Use webhooks to be notified about events that happen in your store.

Stores can send webhooks that notify your application anytime an event happens. This is especially useful for building custom reporting solutions that need to receive data on order or customer activity.

Why Webhooks

Webhooks are an efficient way to sync data from a store in near real time, keeping your app up to date without the overhead of traditional polling. See the example below for subscribing to order.created events.

Use Cases

Common use cases include, but are not limited to:

• Integrating with external marketing platforms
• Collecting data for external reporting applications
• Integrating with external fulfillment services
• Integrating with dispute management services

Setting Up Webhooks

You can register new webhooks through Settings > Webhooks or the Admin API to send event data to your application endpoint. For each webhook, you can subscribe to all events or select specific events to send to your endpoint.
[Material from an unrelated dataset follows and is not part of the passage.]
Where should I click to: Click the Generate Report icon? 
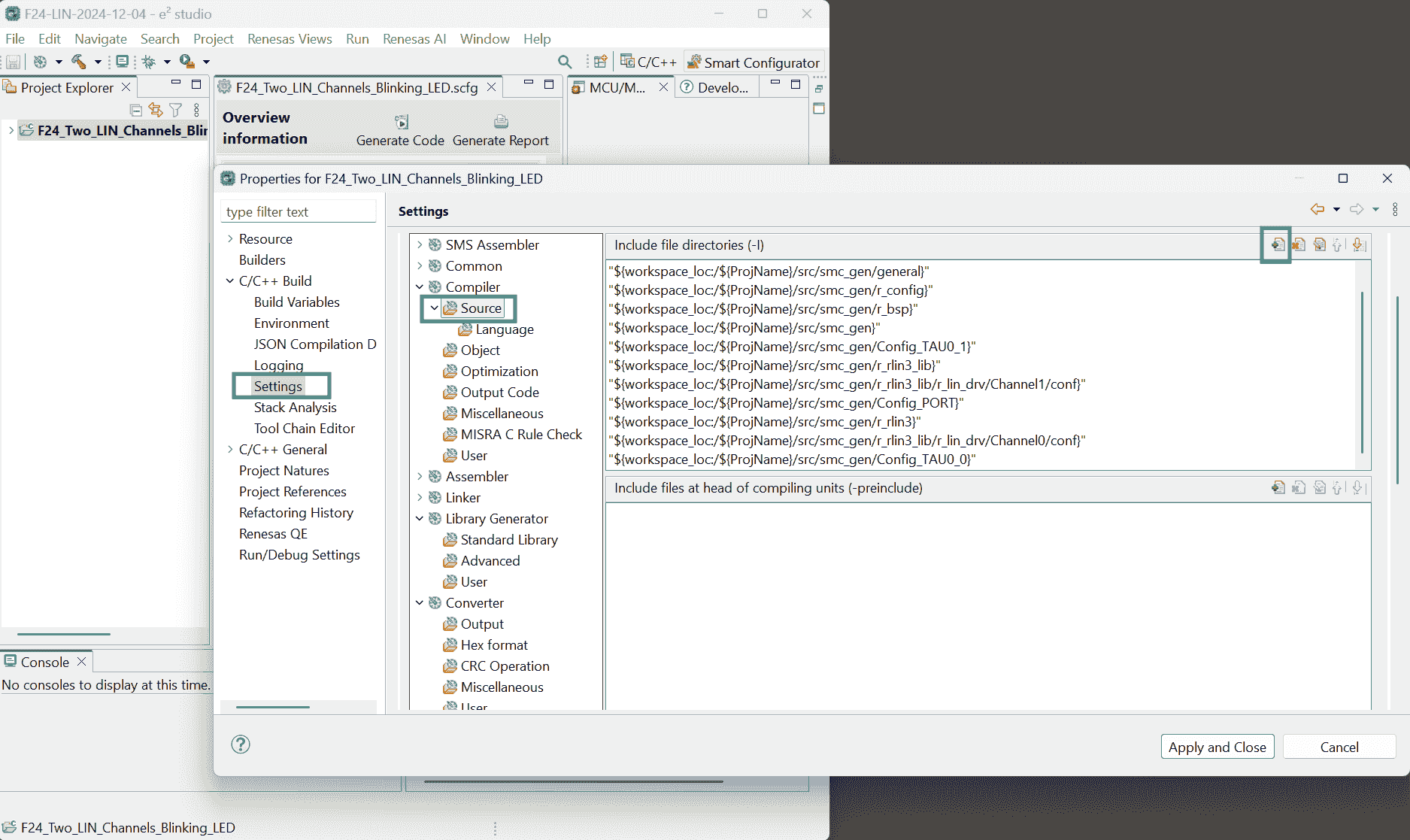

See a list of all events and example event data below.

Webhook Events

Webhook Data Structure

Webhook payloads follow the same structure as Admin API data serializers, which makes them predictable. In general, the data in a webhook payload matches the data you would get by retrieving the same resource through the API. You can set up test webhooks and view the webhook logs in the dashboard to help build and verify your receiver.

{
    "object": "<object>",
    "data": "<object data>",
    "event_id": "<unique event id>",
    "event_type": "<event type>",
    "webhook": "<webhook info>",
    "api_version": "2023-02-10"
}

Below is a full example of a webhook payload for a customer.created event to demonstrate.

{
    "api_version": "2023-02-10",
    "data": {
        "accepts_marketing": true,
        "addresses": [],
        "date_joined": "2021-12-17T14:52:53.715787+07:00",
        "email": "[email protected]",
        "first_name": "Tester",
        "id": 32234664,
        "ip": null,
        "is_blocked": false,
        "language": "en",
        "last_name": "Test",
        "orders_count": 0,
        "phone_number": null,
        "subscriptions_count": 0,
        "tags": [],
        "total_spent": null,
        "user_type": "lead"
    },
    "event_id": "f7eb1338-0934-4cda-8128-d6a77761a368",
    "event_type": "customer.created",
    "object": "customer",
    "webhook": {
        "events": [
            "customer.created"
        ],
        "id": 39,
        "store": "storename",
        "target": "https://webhook.site/6a880c2a-48db-4e28-a575-294dfee934234"
    }
}

Webhook API Versions

Webhook object data structure follows the Admin API and Admin API versioning to ensure predictable data structure for existing webhook receiver endpoints with a path for upgrades.

Handling Webhook API Versions

Your app can add handling logic using the api_version key when receiving and processing data to handle multiple webhook data structures while upgrading to a newer webhook api version.

Verifying Webhook Requests

Webhook endpoints are generally open to the internet and therefore it's a best practice to verify the payload data.

Webhook requests include a header X-29Next-Signature, the value is a signature of the webhook payload signed using the webhook signing secret. Your application can use the signature to verify the payload authenticity, see an example below.

import json

webhook_secret = <YOUR WEBHOOK SIGNING SECRET>

def webhook_payload_validator(request):

    request_sig = request.headers.get('X-29Next-Signature', None)
    webhook_data = json.loads(request.body)

    expected_sig = hmac.new(
        webhook_secret.encode(),
        json.dumps(webhook_data).encode(), hashlib.sha256
    ).hexdigest()

    return True if expected_sig == request_sig else False

As shown above, we can verify the data by generating the same signature with the webhook secret.